- [Assignment] Could you give again exactly, and only, the lines from the one holding "Where should I" through the end of the data, both ends included, with pictures left out?
──────── Data records ────────
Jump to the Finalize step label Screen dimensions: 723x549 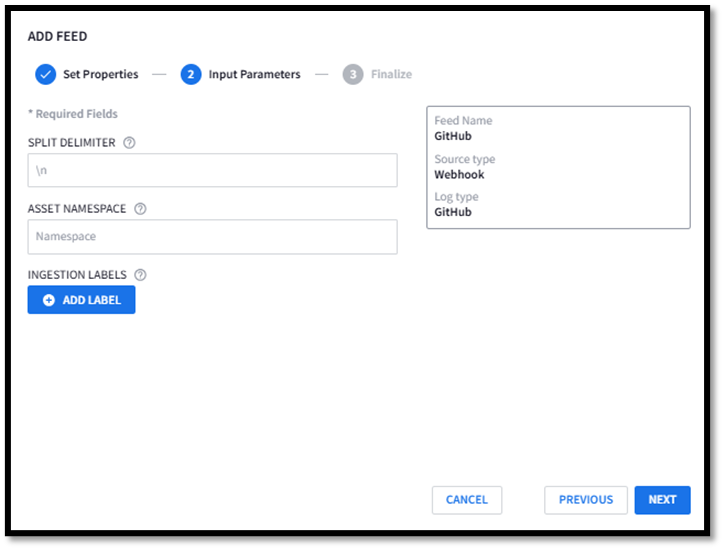coord(391,74)
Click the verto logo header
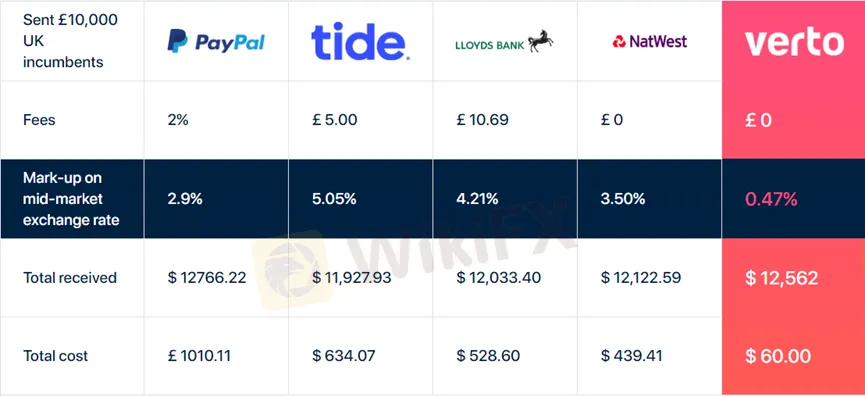The image size is (865, 397). [x=794, y=42]
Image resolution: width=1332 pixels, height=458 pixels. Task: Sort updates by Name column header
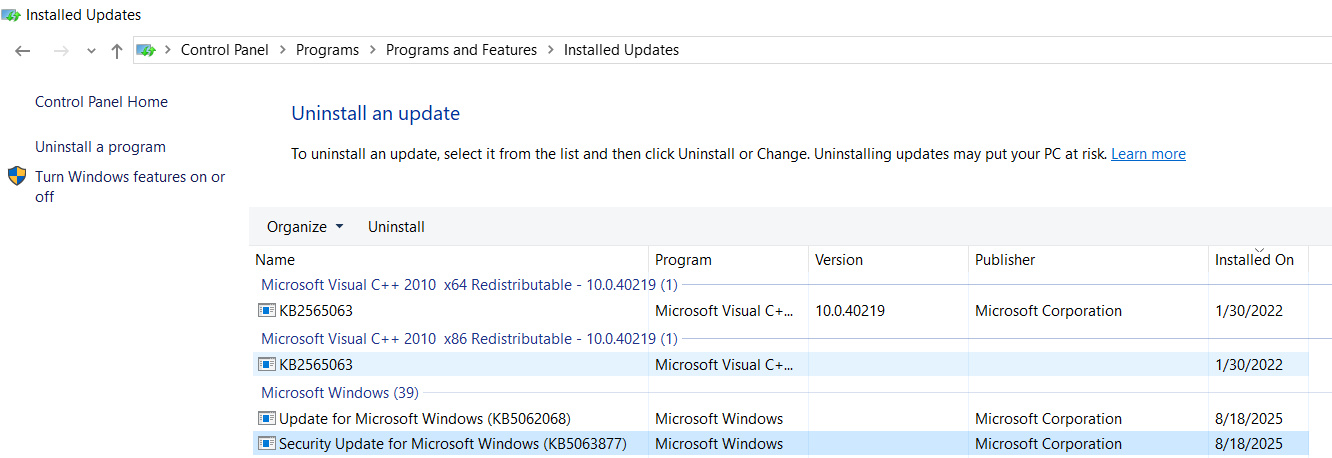[x=275, y=260]
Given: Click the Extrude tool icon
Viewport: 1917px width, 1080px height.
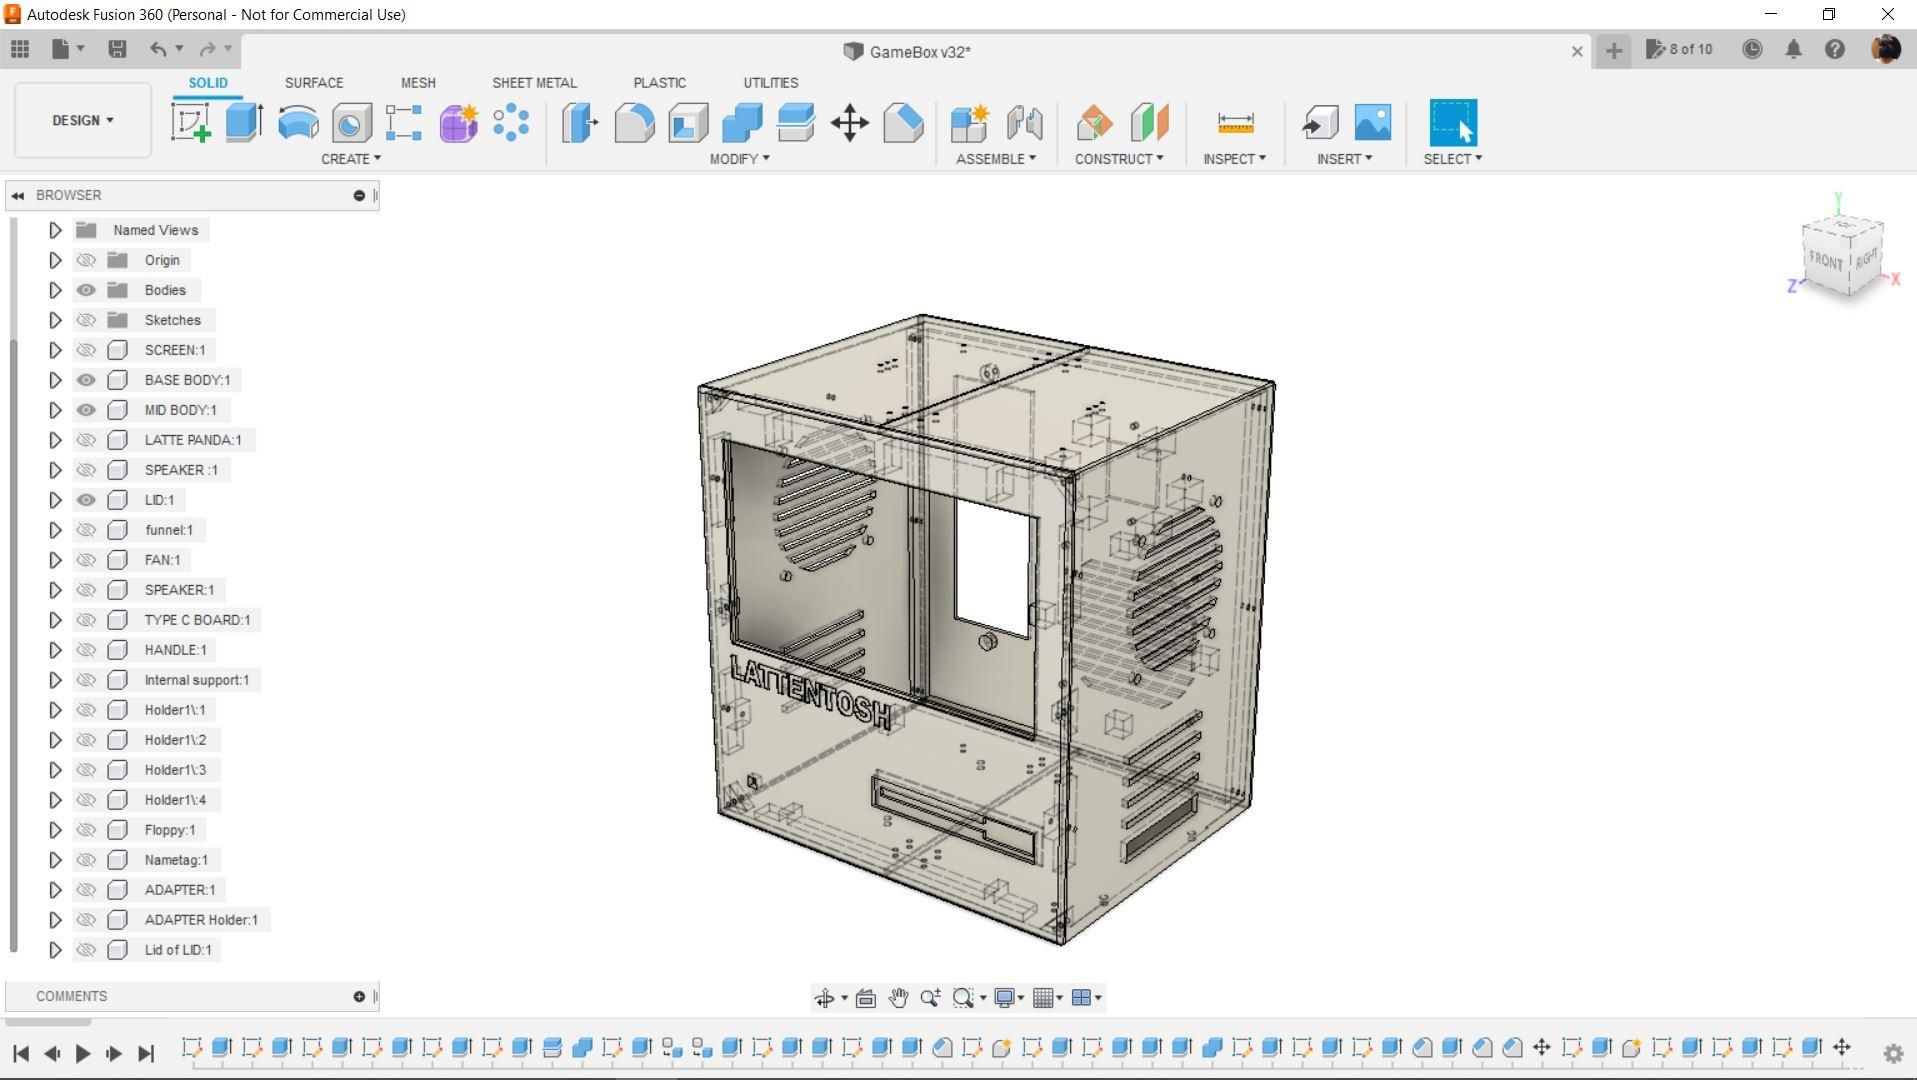Looking at the screenshot, I should tap(244, 123).
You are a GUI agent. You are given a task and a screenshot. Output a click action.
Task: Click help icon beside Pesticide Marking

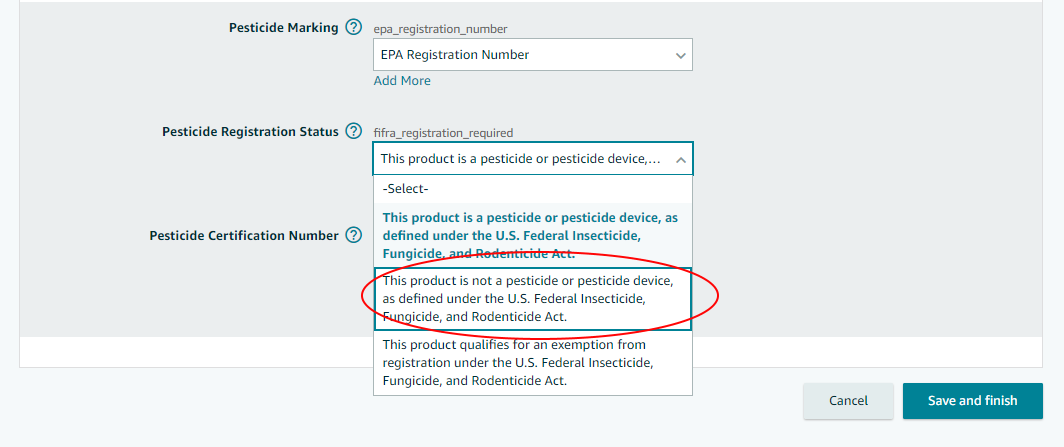353,28
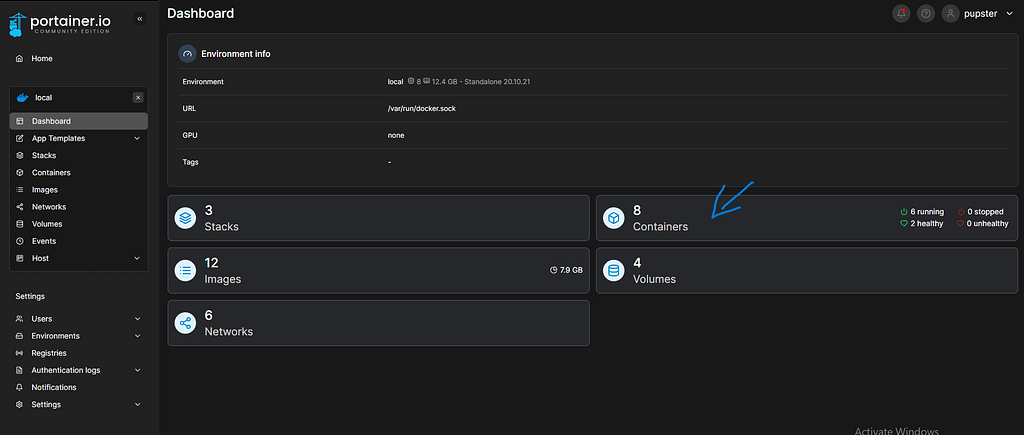Click the Images tile list icon
Viewport: 1024px width, 435px height.
[x=185, y=270]
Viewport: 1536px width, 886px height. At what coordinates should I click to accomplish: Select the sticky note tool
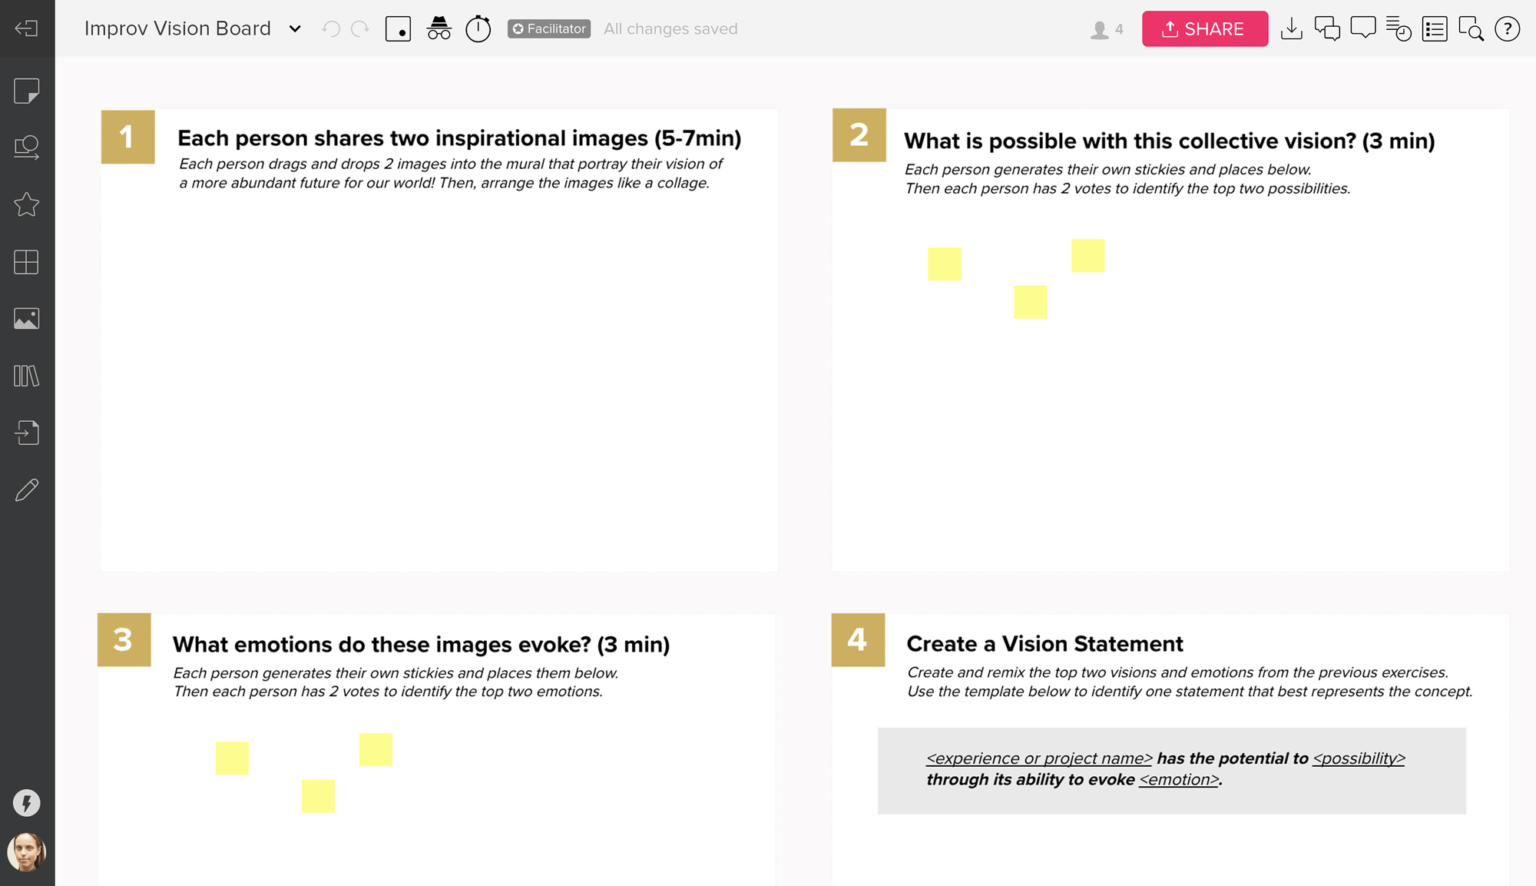tap(27, 90)
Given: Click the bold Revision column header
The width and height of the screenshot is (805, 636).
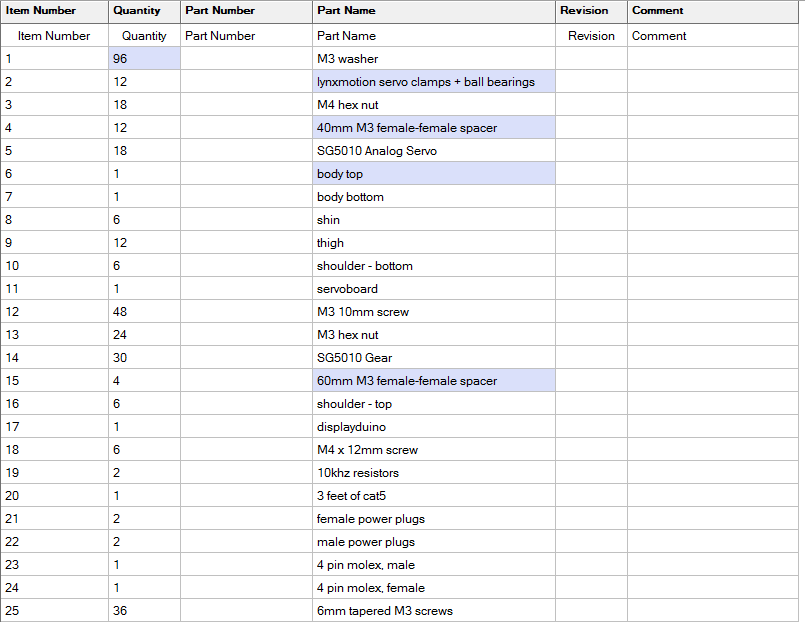Looking at the screenshot, I should pos(584,11).
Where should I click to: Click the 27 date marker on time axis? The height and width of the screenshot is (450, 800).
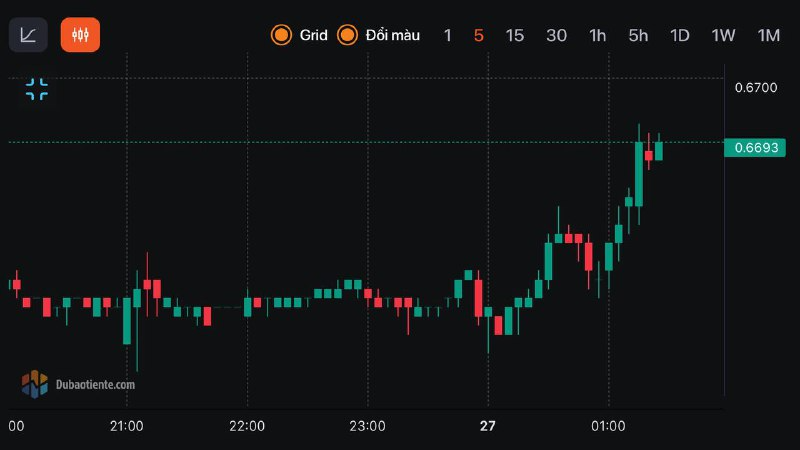click(488, 426)
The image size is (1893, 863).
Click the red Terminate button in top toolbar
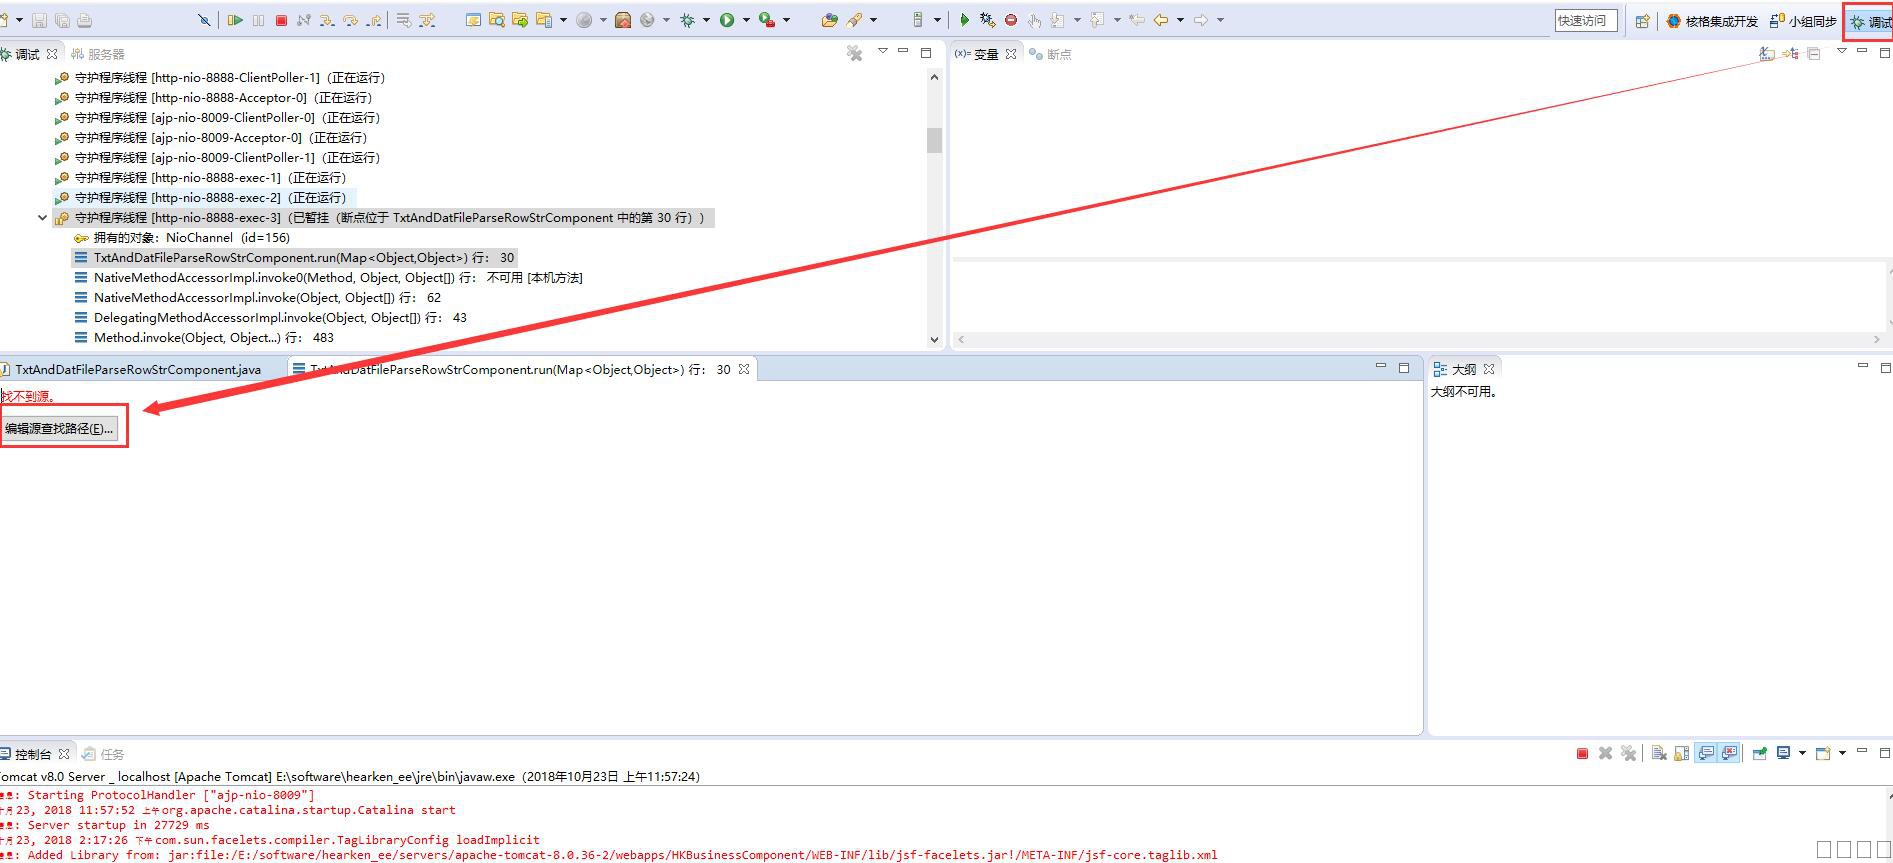[282, 20]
────────
- [Response to this task]
Where should I click to: Click the 27 date marker on time axis? The height and width of the screenshot is (450, 800).
click(488, 426)
The image size is (1893, 863).
Click the red Terminate button in top toolbar
[282, 20]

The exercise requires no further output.